### PROBLEM TO SOLVE
Copy out, unchanged, every line from the start of the records to the line that contains "詳細 (896, 308)", and stop there.

### THE INPUT

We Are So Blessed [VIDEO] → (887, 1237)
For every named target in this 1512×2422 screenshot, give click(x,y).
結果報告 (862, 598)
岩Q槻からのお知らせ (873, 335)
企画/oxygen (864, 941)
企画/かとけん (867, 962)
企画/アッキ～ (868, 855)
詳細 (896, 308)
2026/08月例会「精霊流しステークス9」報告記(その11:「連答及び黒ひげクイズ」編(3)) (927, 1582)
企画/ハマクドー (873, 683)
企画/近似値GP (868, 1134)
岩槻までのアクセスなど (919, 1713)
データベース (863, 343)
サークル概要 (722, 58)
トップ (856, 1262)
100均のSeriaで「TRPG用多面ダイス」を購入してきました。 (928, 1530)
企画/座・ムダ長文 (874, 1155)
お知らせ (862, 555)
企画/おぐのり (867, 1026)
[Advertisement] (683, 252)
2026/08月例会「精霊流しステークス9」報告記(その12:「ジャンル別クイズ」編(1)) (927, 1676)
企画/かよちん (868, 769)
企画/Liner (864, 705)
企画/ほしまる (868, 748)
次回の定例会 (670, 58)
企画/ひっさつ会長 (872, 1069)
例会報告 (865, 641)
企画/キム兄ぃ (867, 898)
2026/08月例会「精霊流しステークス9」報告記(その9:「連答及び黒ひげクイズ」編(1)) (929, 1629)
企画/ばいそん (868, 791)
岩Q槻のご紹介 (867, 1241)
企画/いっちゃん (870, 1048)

### EXERCISE ANSWER
We Are So Blessed [VIDEO] → (887, 1237)
For every named target in this 1512×2422 screenshot, give click(x,y).
結果報告 (862, 598)
岩Q槻からのお知らせ (873, 335)
企画/oxygen (864, 941)
企画/かとけん (867, 962)
企画/アッキ～ (868, 855)
詳細 (896, 308)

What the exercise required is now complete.